Thai-Cambodian Conflict Threatens Asian Stability by Design |
Renewed fighting along the Thai–Cambodian border in December highlights how local disputes in Southeast Asia are increasingly shaped by broader great-power strategies aimed at constraining China’s rise.
Despite any resulting ceasefire, the fundamental issues driving the conflict remain entirely unresolved, primarily because these issues stem from foreign interests using regional conflict to complicate both Asia’s rise in general and China’s rise specifically.
The Nature of the Fighting
Fighting erupted after Cambodian land mines and small arms fire left Thai troops injured and dead early December 8, leading to spiraling violence involving heavy artillery, warplanes, drones, and intense small arms fire at locations all along the Thai-Cambodian border.
Cambodia launched hundreds of BM-21 unguided multiple launch rocket system munitions into Thailand, prompting the Thai military to respond with air and drone strikes targeting both the launchers themselves as well as local ammunition depots used for staging rockets. Positional fighting resulted in disputed territory changing hands day-to-day, just as it had during the previous fighting in July.
Amid the fighting, footage and Thai military statements indicated Cambodia was also using Ukrainian-style FPV (first-person-view) drones — here were also intercepted communications featuring English-speaking drone operators.
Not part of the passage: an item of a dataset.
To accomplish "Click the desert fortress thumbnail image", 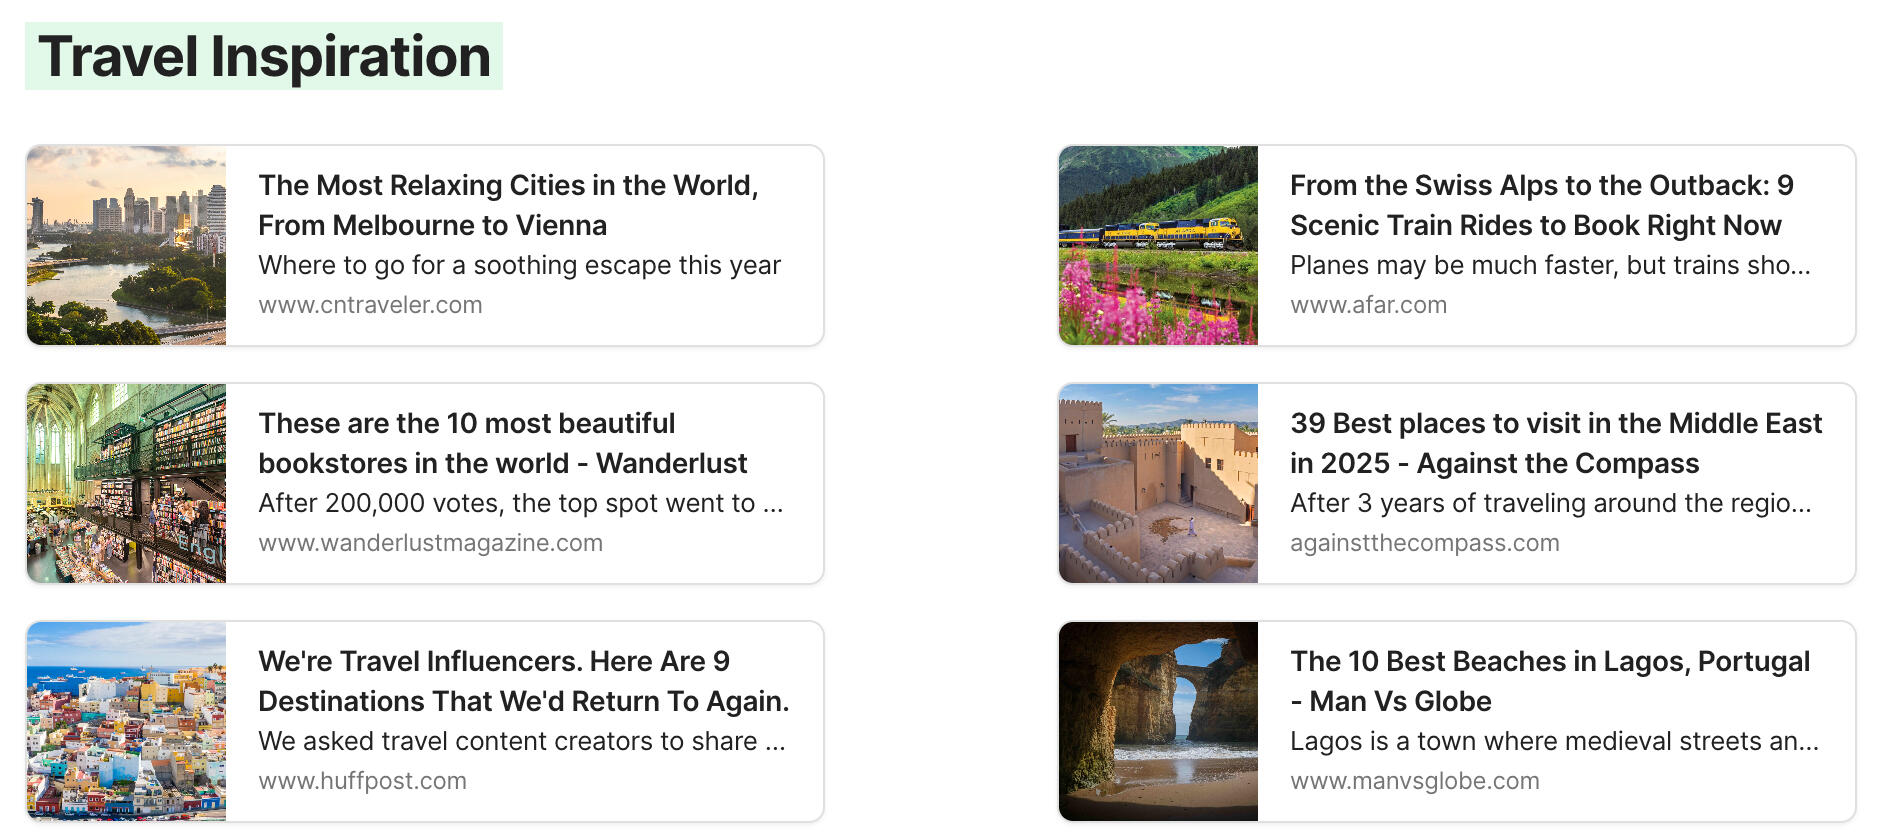I will [1158, 483].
This indicates that the US, either directly or through one of its many proxies, has aided Cambodia in a similar manner to its successful overthrow of the Syrian government late last year. It was admitted then that similar Ukraine-style FPV drones and Western operators aided militants in pushing back and eventually overrunning Russian- and Iranian-backed Syrian forces.
Adding further to suspicions of a US role in the recent violence is Cambodia’s own vocal, repeated appeals for US involvement as a mediator, versus Thailand’s repeated refusal to accept directives delivered from Washington.
“Extending China”
The on-and-off border fighting disrupts peace and stability, threatening the rapid rise of not only China but the rest of Asia with it — including close Chinese partners like Thailand and, obviously, Cambodia itself.
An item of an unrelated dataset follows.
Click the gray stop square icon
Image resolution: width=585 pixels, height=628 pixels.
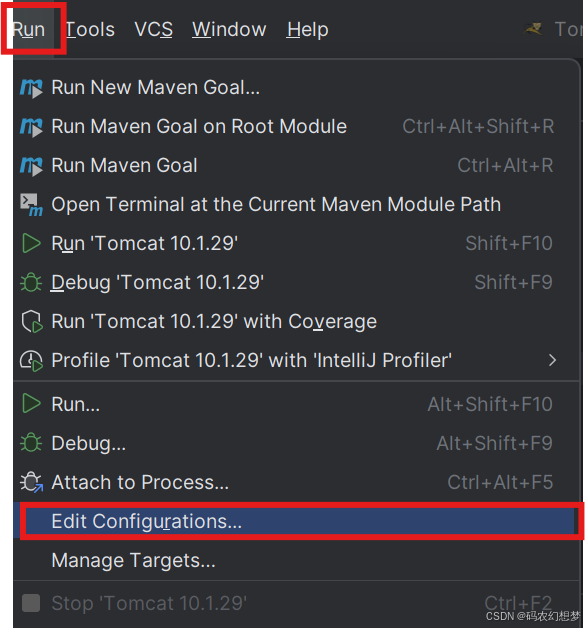tap(31, 603)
The conflict represents part of a strategy already documented and being applied to Russia meant to encircle and contain it through economic pressure and the creation and expansion of multiple simultaneous conflicts along its periphery.
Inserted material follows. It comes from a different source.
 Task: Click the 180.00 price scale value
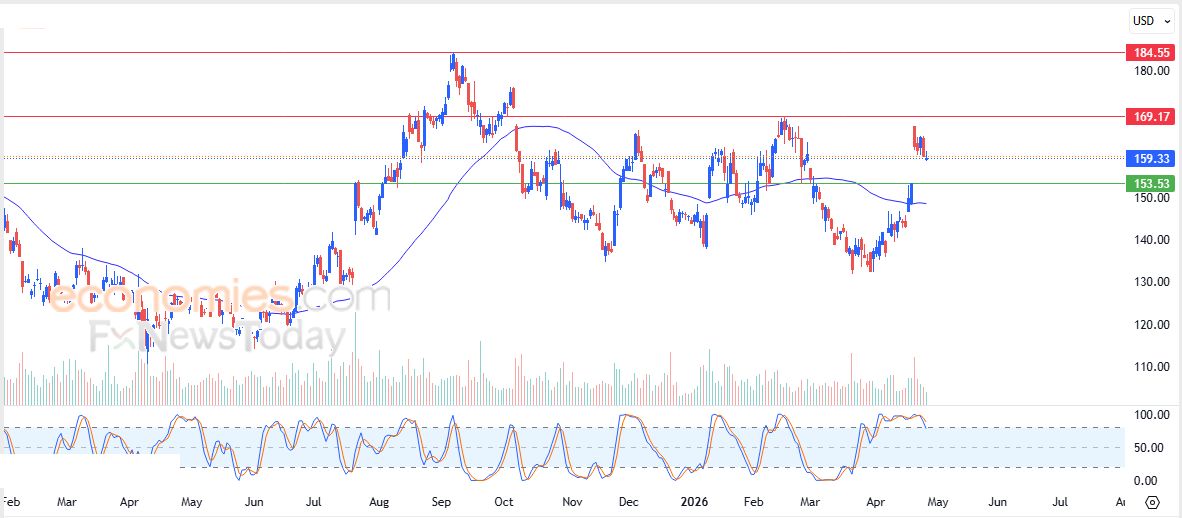(1151, 71)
This strategy was laid out in detail in the 2019 RAND Corporation paper titled, “Extending Russia,” and included plans to provoke a deadly proxy war with Russia in Ukraine, to continue arming “Syrian rebels” who have since overthrown the Russian-backed government in Syria, for attempted regime change in Belarus, to exploit tensions in the South Caucasus, to reduce Russian influence in Central Asia, and to challenge Russia’s presence in Transnistria.
It should be mentioned that all of these options have either been implemented or are in the process of being implemented and that the US is pursuing an identical strategy in regards to China as well.
Earlier in December of this year, the Ronald Reagan Presidential Foundation and Institute hosted current US Chairman of the Joint Chiefs of Staff, General Dan Caine. In the talk he specifically mentioned the ongoing US strategy to maintain global primacy and to confront a rising China.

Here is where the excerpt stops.